From: mk_thisisit
The world we experience daily is composed of large objects, which we term the “classical world” [00:00:45]. However, all matter is fundamentally built from smaller objects, eventually reaching the level of atoms and elementary particles [00:01:06]. These microscopic constituents exist in a “quantum world” [00:00:45] that operates completely differently from our familiar macroscopic reality [00:02:05].
Understanding the Quantum World
Atoms are infinitesimally small [00:01:34]. The sheer number of atoms in a human body is described as “terrifying” [00:01:38]. Due to their minute size, atoms do not behave like everyday objects such as trams or ping-pong balls [00:01:58]; they inhabit an “alien” world that we have not experienced [00:02:16].
Quantum mechanics is defined as a theory of our observations of this microworld [00:02:50]. All scientific theories are considered valid if they align with our observations, whether sensory or extended through experimental devices [00:02:58]. A key distinction of the quantum world is that the act of observation profoundly changes our knowledge, and often the state, of the observed object [00:03:30], [00:03:41]. For instance, the photons used to observe quantum phenomena can disrupt what is being viewed [00:03:47]. This is unlike observing macroscopic objects, where the act of observation has a negligible effect [00:03:15].
Quantum Teleportation
Within the microworld, teleportation can occur [00:06:01]. However, teleportation is not a natural phenomenon; it is an artificial process, much like a telephone [00:07:06]. It is crucial to understand that teleportation does not involve the transfer of matter; instead, it is the transfer of a “soul” or state [00:08:12], [00:12:24]. For teleportation to work, an object in the target location must already be present to receive the transformed state [00:08:27], [00:12:13].
While elementary particles can be teleported [00:07:13], teleporting a more complex object like a human being is considered beyond the technical capabilities of the universe [00:07:50]. This is because such a process would require an infinitely dimensional Bell measurement [00:31:45], demanding resources probably equivalent to the entire universe [00:34:58]. For example, teleporting a glass of atoms would require capturing an astronomically large number of possible Bell states, roughly (10^26)^2 [00:11:00], [00:11:38].
Nobel Prize and Quantum Information
The 2022 Nobel Prize in Physics, which honored pioneering experiments in quantum information, including teleportation, recognized studies on entangled states that demonstrate the violation of Bell’s inequality [00:21:26], [00:21:29], [00:21:50].
One significant achievement in this field, stemming from collaborations in the early 1990s, involved demonstrating that photons emitted independently from distinct but similar sources could be forced to interfere [00:23:03]. This breakthrough in understanding how to manipulate quantum states led to the possibility of “entanglement exchange” [00:23:19], where separate entangled photons become fully entangled through an experiment [00:23:33].
A famous photograph from 1994, known as “the most beautiful photo in the history of physics,” illustrates parametrically converted photons that are entangled by polarization [00:54:01], [00:54:40]. This phenomenon, where photon pairs jump out of a crystal, shows perfect symmetry: if a green photon appears at one point, its “brother” will appear at a symmetrical location [00:55:03], [00:55:09]. This additional property of parametric conversion was discovered and subsequently utilized for teleportation experiments [00:55:47], [00:56:16].
Implications and Broader Context
Entanglement is not just a theoretical concept; it occurs ubiquitously in nature.
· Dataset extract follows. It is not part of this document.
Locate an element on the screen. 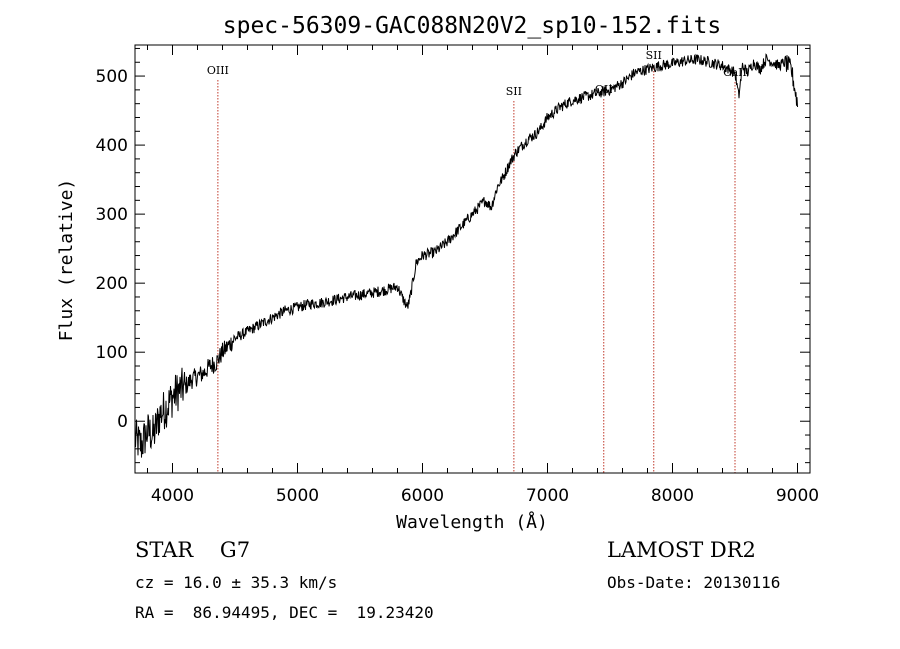  y-tick-label: 100 is located at coordinates (112, 353).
Even the basic state of the simplest atom, hydrogen (consisting of a proton and an electron), is an entangled state [00:44:02].
The development of quantum theories has often faced skepticism. For instance, Bell’s theorem, which highlights the fundamental gap between phenomena explainable by classical mechanics (plus relativity) and those explainable by quantum mechanics [00:41:41], [00:41:47], was initially met with resistance [00:42:21]. Despite being told not to pursue it because “everything has already been done,” the profound intellectual shock of the theory motivated continued research [00:42:39], [00:42:48]. Later, the work on Greenberger–Horne–Zeilinger (GHZ) correlations [00:43:13] demonstrated that with three or more observers and particles, phenomena become so “mad” that any interference observed is inherently quantum [00:43:29], [00:43:40].
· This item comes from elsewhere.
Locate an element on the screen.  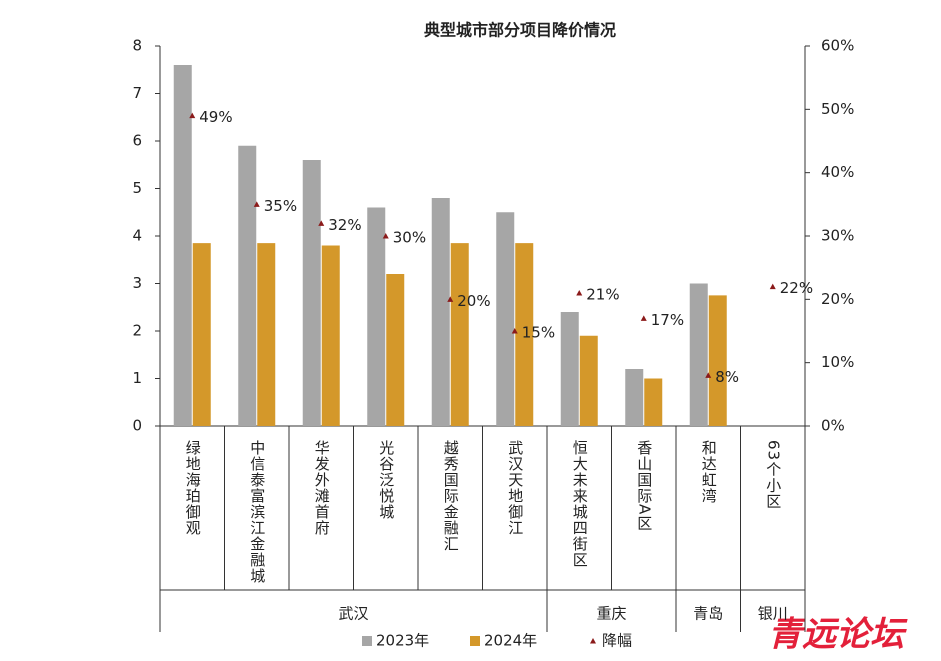
data-label: 17% is located at coordinates (668, 320).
While these advanced concepts of entanglement enhance our understanding of the world [00:18:31] and the early universe [00:18:36], they do not necessarily bring us closer to answering metaphysical questions like “what was before the Big Bang?” [00:43:50] or “why do the laws of physics exist?” [00:45:01]. From an atheistic perspective, the existence of life and civilization is seen as a series of fortunate coincidences within the vastness of the cosmos, rather than a predetermined necessity [00:45:34], [00:47:04].
The progress in quantum physics continues to reveal the counter-intuitive and complex nature of reality at its most fundamental level.